Ora, manusque, tuâ lavimus, Feronia, lymphâ.
Sat. V. liv. I. Ve 24.
Mais le temple principal de cette divinité champêtre était sur le Mont-Soracte (aujourd'hui Monte-tristo), dans le pays des Falisques, à 24 milles de Rome, entre le Tibre et le chemin de Flaminius, près de la ville Feronia, d'où la déesse avait pris son nom. Les habitants de Capene, dit Tite-Live, et ceux des environs, qui allaient offrir dans ce temple les prémices de leurs fruits, et y consacrer des offrandes à proportion de leurs biens, l'avaient enrichi de beaucoup de dons d'or et d'argent, quand Annibal le ravagea et emporta toutes ses richesses.

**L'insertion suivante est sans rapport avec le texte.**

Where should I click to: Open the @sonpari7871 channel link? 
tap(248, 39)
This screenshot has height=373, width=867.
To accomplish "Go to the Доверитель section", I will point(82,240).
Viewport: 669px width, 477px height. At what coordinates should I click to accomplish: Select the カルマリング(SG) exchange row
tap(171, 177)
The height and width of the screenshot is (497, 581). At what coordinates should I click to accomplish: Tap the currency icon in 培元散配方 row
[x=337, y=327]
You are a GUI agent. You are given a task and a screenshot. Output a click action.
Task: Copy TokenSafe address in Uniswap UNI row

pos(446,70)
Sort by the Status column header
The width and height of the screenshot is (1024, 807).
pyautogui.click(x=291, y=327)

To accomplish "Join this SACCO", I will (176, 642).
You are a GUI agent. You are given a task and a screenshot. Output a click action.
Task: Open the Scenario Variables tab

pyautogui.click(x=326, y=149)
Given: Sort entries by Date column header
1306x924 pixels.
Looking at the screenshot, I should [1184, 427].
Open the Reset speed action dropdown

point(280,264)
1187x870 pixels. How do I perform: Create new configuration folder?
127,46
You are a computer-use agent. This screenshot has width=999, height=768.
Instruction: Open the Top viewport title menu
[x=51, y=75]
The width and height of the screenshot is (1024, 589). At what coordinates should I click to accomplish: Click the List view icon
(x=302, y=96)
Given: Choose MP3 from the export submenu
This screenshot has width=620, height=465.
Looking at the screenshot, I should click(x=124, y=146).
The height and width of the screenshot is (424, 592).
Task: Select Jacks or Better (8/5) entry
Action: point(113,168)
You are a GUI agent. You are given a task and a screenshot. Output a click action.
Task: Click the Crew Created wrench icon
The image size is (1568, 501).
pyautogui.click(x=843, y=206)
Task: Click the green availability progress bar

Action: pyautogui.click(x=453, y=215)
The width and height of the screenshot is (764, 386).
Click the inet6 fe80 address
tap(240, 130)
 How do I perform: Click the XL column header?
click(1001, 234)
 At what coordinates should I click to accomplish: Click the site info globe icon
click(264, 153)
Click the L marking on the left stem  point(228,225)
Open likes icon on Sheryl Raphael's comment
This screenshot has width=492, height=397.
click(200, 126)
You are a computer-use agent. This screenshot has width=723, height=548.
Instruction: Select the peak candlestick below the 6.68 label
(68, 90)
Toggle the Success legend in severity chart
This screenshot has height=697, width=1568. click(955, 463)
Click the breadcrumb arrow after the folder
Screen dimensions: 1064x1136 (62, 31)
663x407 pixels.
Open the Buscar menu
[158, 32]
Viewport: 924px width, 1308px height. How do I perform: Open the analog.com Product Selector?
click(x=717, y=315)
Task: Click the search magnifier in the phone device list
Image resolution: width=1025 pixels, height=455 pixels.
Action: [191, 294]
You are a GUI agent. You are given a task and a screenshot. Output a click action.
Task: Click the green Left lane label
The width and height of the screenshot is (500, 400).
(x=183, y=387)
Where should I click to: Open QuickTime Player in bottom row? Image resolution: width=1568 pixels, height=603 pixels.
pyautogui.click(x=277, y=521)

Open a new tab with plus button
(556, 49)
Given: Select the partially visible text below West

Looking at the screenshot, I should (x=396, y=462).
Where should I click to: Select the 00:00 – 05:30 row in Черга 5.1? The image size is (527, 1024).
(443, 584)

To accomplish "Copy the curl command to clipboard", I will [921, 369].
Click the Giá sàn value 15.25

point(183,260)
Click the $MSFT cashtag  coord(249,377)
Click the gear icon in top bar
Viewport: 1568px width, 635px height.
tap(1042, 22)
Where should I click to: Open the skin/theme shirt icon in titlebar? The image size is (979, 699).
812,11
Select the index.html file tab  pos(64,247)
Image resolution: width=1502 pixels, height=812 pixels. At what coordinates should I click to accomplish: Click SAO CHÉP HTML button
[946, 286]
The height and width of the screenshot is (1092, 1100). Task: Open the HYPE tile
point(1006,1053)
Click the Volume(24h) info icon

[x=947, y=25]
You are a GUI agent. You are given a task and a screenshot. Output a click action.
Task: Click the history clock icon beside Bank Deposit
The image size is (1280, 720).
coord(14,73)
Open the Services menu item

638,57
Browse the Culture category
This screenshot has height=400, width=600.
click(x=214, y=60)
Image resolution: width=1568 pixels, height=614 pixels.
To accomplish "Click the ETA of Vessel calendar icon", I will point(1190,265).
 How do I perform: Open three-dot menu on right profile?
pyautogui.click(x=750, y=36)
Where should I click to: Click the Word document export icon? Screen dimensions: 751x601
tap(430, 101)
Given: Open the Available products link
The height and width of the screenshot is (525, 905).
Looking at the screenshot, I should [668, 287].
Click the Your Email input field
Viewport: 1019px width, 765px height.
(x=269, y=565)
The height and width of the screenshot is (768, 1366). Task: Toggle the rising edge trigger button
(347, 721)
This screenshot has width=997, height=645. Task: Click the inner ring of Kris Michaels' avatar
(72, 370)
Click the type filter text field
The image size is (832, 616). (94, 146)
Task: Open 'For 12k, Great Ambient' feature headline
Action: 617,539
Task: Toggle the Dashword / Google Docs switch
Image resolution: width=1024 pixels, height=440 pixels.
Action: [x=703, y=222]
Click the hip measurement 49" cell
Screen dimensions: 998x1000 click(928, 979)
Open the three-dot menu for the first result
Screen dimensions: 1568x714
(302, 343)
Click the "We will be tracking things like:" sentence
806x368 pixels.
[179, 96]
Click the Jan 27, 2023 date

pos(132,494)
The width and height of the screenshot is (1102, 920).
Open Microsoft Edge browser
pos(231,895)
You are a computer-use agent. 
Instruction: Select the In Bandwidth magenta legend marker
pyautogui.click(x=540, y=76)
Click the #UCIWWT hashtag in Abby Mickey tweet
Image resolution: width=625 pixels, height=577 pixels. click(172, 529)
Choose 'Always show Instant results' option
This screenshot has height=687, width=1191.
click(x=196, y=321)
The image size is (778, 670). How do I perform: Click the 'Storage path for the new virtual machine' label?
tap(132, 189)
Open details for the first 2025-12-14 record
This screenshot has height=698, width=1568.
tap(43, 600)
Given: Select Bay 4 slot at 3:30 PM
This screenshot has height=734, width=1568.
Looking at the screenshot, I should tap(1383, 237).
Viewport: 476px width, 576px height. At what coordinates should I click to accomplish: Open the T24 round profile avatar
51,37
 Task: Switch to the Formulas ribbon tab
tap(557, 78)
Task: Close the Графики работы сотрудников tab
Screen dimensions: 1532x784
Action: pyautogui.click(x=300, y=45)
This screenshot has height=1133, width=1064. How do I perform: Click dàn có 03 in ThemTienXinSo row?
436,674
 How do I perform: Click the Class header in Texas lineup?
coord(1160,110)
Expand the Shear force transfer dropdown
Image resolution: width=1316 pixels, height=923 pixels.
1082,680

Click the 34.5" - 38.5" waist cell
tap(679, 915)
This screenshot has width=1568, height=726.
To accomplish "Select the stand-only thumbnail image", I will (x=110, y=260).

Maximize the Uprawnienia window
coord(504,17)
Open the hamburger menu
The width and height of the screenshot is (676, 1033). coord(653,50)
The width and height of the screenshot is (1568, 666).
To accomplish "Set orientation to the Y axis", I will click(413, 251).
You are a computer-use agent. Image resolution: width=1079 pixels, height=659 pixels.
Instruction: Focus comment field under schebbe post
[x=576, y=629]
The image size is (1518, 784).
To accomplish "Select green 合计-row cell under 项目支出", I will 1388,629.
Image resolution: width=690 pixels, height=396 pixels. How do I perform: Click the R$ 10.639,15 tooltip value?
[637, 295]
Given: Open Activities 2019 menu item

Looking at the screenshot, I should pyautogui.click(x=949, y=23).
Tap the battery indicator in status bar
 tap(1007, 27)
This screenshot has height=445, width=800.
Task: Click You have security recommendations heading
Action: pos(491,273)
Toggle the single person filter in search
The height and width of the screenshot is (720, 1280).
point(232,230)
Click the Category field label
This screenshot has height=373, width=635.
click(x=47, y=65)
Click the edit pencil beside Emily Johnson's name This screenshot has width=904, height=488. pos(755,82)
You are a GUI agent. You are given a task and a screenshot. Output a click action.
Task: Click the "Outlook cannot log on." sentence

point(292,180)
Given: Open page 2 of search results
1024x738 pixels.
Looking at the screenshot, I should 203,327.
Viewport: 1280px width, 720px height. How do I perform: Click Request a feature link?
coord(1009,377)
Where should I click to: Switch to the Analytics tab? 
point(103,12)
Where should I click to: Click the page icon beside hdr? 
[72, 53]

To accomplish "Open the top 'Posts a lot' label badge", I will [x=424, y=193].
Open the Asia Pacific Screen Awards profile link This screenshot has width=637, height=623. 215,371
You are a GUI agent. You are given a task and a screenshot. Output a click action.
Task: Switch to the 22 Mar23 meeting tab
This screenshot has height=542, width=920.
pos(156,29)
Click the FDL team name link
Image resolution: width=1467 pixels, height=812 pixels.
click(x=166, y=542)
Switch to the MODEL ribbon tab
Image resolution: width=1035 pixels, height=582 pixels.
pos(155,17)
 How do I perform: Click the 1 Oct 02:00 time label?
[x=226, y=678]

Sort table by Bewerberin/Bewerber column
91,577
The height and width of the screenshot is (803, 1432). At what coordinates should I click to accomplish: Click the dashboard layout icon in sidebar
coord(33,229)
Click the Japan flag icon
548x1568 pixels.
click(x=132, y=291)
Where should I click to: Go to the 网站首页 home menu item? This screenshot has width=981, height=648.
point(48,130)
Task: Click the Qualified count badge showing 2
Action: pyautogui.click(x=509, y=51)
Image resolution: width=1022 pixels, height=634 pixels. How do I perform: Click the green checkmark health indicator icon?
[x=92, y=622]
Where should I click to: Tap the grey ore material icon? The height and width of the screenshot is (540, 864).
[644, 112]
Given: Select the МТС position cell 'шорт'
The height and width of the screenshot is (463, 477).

Auprès de ce temple, que les Romains rebâtirent était un petit bois dans lequel on célébrait la fête de la déesse par un grand concours de monde qui s'y rendait assidument. Ovide se plait à nous assurer que ce bois ayant été brulé une fois par hasard, on voulut transporter ailleurs la statue de Féronie ; mais que le bois ayant aussi-tôt reverdi, on changea de dessein, et on y laissa la statue. Strabon parlant de ce bois, rapporte une autre particularité très-curieuse : c'est que tous les ans on y faisait un grand sacrifice, où les prêtres de la déesse, animés par son esprit, marchaient nuds pieds sur des brasiers, sans en ressentir aucun mal. Voyez EPREUVES.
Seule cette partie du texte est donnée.